Ci lamentiamo, tutti. Se c’è una caratteristica dell’italiano medio è proprio la lamentela. Quel brutto modo di fare e di essere che ci rende grigi dentro, che ci rende piatti e noiosi. Non siamo mai contenti, soddisfatti, gratificati da una vita che non ci meritiamo. E una delle lamentele più frequenti non riguarda il calcio, riguarda la giustizia. I telegiornali ci lanciano titoli addosso, necrologi a scoppio che ci entrano in casa senza chiedere permesso e senza chiedere scusa. Condannati, condannabili, accusati e accusanti. Alla fine ce la prendiamo sempre con le pene: ingiuste, poco rispettate e mai rispettose della vittima di turno.
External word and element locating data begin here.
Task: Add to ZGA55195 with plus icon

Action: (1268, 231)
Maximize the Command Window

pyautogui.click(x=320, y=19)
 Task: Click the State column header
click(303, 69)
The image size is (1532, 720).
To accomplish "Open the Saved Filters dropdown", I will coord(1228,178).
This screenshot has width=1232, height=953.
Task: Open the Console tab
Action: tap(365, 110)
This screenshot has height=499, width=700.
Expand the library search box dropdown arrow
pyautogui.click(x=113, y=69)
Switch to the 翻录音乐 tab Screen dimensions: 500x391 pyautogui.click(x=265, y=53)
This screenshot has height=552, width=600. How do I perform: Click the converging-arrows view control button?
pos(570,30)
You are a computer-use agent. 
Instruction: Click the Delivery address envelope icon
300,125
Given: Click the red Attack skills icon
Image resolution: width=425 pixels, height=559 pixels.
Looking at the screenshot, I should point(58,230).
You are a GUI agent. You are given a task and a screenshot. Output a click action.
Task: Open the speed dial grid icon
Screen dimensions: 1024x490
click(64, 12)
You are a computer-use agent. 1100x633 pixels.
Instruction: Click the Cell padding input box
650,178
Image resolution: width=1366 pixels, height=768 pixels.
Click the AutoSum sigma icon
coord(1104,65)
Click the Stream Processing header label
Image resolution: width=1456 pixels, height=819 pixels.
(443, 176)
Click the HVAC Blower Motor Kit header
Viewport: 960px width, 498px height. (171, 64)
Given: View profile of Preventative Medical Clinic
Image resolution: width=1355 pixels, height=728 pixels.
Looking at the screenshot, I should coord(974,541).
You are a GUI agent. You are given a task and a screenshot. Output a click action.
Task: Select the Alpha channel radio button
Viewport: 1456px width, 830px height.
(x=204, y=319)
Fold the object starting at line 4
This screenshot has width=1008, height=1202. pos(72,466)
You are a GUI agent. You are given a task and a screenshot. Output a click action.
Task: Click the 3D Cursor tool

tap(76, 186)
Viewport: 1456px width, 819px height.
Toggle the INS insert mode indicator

Questa volta il calcio e la giustizia hanno da spartirsi un protagonista che dai campi di calcio è passato alle aule di Tribunale. Fabrizio Miccoli, ex giocatore della Juventus, del Lecce, la sua città, e bandiera oltre che capitano del Palermo. Una città, oltre che una società, che si è vergognata di averlo avuto come calciatore. Anzi, come uomo. Perché ci dimentichiamo spesso che dietro ogni professione, che sia il calciatore piuttosto che l’avvocato, il giornalista o l’insegnante, c’è una persona con sentimenti, emozioni, debolezze, paure, errori e ambizioni vere. Umane, appunto. Miccoli è stato condannato a 3 anni e 6 mesi di reclusione per tentata estorsione aggravata dal Gup del tribunale di Palermo, Walter Turturici. L’ex calciatore è stato accusato dalla Procura di aver incaricato il suo amico, nonché figlio del Boss della Kalsa, Mauro Lauricella di recuperare una somma di denaro sostanziosa (che va dai 12mila euro secondo la Gazzetta e 20mila euro secondo Sky Sport). Lo stesso Lauricella avrebbe utilizzato metodi mafiosi per il recupero del denaro in favore di Fabrizio Miccoli. Lauricella e un amico, Amato, sono stati, a Luglio 2016, assolti da ogni accusa anche se inizialmente erano stati per loro chiesti 10anni di reclusione. “Siamo basiti” affermano i legali di Miccoli che non ha voluto commentare la sentenza se non con qualche lacrima che parla più di mille dichiarazioni e pesa di più di una chiara affermazione. E dopo tutto ciò ci ritorna in mente quella telefonata intercettata tra Miccoli e Lauricella dove i due cantavano e ridevano prendendo per il culo Giovanni Falcone (“quel fango di Falcone, quel fango di Falcone”). Una cosa ignobile che sconvolse il mondo del calcio, della politica e della giustizia.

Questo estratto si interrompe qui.